What needs to be done: From the line containing "[Subscribe] (262, 1799)" to the end of the records below, output each line exactly; include both ends and nothing else.
(Extracted information begins)
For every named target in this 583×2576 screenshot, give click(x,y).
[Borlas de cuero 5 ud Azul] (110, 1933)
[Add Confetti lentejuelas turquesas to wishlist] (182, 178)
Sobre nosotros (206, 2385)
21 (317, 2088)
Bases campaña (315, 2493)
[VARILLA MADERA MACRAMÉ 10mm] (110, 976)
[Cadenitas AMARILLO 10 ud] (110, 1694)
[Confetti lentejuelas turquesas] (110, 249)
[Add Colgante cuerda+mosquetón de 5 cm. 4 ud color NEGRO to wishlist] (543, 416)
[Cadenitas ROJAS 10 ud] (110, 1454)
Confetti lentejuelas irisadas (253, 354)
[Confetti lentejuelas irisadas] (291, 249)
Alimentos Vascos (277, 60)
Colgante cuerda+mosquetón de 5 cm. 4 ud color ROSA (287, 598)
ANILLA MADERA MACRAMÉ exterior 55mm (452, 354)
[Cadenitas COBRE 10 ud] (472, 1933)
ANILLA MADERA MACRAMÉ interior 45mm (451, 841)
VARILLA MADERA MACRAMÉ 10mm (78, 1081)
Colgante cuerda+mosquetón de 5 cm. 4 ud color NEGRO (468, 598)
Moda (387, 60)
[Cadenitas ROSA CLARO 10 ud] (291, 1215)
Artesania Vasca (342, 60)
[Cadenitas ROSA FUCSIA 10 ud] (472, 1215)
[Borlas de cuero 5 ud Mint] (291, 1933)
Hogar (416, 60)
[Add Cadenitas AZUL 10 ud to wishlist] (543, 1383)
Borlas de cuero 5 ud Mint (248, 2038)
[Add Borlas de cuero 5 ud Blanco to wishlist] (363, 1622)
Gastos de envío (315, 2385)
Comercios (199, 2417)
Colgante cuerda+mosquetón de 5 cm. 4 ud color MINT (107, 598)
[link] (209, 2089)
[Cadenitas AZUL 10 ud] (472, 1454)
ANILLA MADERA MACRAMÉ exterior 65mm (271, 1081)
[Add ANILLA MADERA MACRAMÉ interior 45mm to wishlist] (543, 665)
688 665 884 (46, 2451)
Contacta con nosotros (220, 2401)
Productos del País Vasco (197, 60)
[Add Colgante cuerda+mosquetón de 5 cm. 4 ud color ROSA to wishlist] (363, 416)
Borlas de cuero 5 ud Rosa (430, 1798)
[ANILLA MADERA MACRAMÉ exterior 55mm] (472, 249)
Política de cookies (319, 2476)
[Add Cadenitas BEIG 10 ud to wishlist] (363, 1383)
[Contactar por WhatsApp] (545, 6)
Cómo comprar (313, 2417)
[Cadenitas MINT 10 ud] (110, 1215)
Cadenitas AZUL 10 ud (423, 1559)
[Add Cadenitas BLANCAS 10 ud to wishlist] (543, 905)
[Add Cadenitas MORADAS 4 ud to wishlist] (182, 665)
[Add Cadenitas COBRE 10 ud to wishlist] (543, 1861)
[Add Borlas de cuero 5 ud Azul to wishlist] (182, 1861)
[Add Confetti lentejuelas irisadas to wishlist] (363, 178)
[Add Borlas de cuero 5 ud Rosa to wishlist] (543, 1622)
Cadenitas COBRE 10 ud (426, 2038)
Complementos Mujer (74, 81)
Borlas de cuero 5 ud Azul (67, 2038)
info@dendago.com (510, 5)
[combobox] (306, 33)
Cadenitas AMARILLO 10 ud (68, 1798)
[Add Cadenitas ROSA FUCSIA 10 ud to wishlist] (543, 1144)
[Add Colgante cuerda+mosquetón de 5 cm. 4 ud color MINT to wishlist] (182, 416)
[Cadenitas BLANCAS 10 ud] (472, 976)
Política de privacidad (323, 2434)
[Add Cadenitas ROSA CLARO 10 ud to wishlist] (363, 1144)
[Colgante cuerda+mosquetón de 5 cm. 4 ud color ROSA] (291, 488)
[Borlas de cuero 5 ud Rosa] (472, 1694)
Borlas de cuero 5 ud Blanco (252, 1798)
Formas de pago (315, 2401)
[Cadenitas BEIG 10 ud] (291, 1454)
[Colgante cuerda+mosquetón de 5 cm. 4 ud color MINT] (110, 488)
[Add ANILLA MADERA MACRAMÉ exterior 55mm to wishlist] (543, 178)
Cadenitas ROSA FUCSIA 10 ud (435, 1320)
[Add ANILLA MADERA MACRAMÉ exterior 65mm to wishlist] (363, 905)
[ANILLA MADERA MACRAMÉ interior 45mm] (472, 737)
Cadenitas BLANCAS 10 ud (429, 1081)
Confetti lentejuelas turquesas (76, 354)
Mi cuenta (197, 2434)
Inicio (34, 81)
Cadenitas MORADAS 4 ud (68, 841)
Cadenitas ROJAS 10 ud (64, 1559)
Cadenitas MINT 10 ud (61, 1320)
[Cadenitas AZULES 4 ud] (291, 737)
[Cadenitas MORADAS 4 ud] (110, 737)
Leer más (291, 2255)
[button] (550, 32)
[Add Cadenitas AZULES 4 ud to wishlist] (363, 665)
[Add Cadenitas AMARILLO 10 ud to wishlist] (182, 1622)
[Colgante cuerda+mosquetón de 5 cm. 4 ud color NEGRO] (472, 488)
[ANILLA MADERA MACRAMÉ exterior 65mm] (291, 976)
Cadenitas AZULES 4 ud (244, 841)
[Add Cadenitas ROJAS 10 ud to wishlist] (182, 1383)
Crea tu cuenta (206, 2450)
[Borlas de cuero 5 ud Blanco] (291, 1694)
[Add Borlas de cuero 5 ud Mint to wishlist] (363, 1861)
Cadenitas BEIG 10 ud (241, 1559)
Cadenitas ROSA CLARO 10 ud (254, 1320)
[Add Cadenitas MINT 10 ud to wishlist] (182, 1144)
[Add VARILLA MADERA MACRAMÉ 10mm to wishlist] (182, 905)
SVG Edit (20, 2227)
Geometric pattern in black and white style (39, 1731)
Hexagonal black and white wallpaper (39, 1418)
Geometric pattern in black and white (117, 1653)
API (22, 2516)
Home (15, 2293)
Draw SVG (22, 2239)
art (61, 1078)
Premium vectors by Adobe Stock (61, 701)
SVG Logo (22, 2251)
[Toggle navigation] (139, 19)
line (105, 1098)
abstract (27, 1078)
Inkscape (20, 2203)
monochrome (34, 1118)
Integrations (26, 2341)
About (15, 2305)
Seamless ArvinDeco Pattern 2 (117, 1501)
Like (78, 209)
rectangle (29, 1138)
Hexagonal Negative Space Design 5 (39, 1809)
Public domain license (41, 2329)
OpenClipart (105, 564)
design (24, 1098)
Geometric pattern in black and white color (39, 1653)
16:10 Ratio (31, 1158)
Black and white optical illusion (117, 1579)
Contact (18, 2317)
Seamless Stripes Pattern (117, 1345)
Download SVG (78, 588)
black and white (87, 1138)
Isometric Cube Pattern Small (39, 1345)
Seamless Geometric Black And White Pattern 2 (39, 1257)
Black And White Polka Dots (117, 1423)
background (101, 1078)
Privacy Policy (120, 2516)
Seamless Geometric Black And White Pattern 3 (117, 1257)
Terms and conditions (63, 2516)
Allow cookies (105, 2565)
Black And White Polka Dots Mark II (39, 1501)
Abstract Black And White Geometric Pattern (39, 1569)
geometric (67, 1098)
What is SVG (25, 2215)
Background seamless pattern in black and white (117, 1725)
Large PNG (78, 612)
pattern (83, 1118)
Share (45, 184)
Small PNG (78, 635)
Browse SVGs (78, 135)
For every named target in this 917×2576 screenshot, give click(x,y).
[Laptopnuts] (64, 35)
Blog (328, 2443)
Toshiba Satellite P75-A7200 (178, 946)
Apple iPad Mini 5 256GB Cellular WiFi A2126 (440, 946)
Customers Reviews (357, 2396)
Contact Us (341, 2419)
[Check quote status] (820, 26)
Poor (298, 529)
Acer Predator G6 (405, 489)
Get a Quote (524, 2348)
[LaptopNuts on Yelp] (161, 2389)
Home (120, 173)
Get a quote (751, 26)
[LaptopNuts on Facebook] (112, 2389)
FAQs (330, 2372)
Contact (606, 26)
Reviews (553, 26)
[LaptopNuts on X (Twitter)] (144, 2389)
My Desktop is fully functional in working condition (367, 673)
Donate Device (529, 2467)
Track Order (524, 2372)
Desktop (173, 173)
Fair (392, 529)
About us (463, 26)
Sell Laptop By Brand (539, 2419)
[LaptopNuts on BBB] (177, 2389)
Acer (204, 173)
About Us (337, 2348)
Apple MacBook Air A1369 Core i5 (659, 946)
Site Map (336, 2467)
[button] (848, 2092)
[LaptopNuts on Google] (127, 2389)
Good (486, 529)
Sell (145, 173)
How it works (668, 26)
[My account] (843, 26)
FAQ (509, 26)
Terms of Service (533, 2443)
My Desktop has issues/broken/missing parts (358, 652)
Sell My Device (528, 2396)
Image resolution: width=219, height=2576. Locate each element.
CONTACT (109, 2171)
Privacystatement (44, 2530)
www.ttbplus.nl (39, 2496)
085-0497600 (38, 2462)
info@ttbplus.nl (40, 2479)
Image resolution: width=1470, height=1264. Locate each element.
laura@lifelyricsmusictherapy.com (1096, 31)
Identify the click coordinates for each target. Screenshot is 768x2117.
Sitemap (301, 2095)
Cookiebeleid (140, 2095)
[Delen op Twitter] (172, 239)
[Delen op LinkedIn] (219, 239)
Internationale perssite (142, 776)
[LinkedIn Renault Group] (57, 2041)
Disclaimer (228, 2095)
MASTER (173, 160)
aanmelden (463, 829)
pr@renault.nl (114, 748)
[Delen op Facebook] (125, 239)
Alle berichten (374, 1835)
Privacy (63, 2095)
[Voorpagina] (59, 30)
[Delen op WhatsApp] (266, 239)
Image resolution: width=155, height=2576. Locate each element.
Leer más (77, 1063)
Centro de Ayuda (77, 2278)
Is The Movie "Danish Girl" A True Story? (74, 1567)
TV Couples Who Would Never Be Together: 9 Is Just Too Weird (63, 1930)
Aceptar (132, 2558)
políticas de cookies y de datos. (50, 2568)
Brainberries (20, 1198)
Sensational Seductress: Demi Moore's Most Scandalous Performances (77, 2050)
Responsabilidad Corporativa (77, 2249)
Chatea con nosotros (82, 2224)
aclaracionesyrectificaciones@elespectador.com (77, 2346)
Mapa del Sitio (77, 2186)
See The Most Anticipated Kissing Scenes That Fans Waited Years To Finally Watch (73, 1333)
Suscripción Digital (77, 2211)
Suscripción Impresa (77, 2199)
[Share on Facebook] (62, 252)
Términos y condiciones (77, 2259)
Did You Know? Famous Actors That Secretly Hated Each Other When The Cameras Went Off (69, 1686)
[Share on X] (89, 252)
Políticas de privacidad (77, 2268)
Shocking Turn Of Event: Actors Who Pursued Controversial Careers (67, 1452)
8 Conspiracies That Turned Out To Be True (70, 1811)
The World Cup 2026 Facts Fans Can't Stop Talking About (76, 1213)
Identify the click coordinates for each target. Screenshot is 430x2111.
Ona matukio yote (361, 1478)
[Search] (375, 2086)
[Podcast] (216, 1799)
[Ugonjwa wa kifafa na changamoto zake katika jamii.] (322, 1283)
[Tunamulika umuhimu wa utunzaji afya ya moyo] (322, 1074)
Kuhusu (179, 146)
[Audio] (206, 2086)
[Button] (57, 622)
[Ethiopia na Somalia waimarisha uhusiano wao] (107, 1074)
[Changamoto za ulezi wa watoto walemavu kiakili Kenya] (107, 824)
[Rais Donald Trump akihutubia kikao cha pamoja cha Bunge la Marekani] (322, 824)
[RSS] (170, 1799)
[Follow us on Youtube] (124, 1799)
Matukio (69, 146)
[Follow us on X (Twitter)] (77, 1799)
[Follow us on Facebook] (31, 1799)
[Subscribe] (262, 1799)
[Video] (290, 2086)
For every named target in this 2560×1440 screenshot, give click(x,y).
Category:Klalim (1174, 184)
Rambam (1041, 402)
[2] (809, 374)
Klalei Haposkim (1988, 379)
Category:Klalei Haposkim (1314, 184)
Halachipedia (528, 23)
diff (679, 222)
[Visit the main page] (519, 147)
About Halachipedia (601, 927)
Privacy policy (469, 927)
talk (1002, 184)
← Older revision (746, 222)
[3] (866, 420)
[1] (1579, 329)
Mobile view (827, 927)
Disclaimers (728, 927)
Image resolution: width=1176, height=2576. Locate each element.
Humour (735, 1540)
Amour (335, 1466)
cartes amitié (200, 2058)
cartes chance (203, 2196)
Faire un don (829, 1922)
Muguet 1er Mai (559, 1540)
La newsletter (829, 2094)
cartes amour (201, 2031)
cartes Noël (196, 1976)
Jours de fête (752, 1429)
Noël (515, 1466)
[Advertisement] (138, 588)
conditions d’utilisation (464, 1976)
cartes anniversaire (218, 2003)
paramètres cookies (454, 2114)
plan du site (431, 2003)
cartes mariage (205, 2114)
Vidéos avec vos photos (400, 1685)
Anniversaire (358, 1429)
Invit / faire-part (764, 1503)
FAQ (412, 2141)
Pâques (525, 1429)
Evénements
(Extracted information ends)
Problem solution:
[Subscribe] (262, 1799)
[Video] (290, 2086)
For every named target in this 2560×1440 screenshot, give click(x,y).
Category:Klalim (1174, 184)
Rambam (1041, 402)
[2] (809, 374)
Klalei Haposkim (1988, 379)
Category:Klalei Haposkim (1314, 184)
Halachipedia (528, 23)
diff (679, 222)
[Visit the main page] (519, 147)
About Halachipedia (601, 927)
Privacy policy (469, 927)
talk (1002, 184)
← Older revision (746, 222)
[3] (866, 420)
[1] (1579, 329)
Mobile view (827, 927)
Disclaimers (728, 927)
Image resolution: width=1176, height=2576. Locate each element.
Humour (735, 1540)
Amour (335, 1466)
cartes amitié (200, 2058)
cartes chance (203, 2196)
Faire un don (829, 1922)
Muguet 1er Mai (559, 1540)
La newsletter (829, 2094)
cartes amour (201, 2031)
cartes Noël (196, 1976)
Jours de fête (752, 1429)
Noël (515, 1466)
[Advertisement] (138, 588)
conditions d’utilisation (464, 1976)
cartes anniversaire (218, 2003)
paramètres cookies (454, 2114)
plan du site (431, 2003)
cartes mariage (205, 2114)
Vidéos avec vos photos (400, 1685)
Anniversaire (358, 1429)
Invit / faire-part (764, 1503)
FAQ (412, 2141)
Pâques (525, 1429)
Evénements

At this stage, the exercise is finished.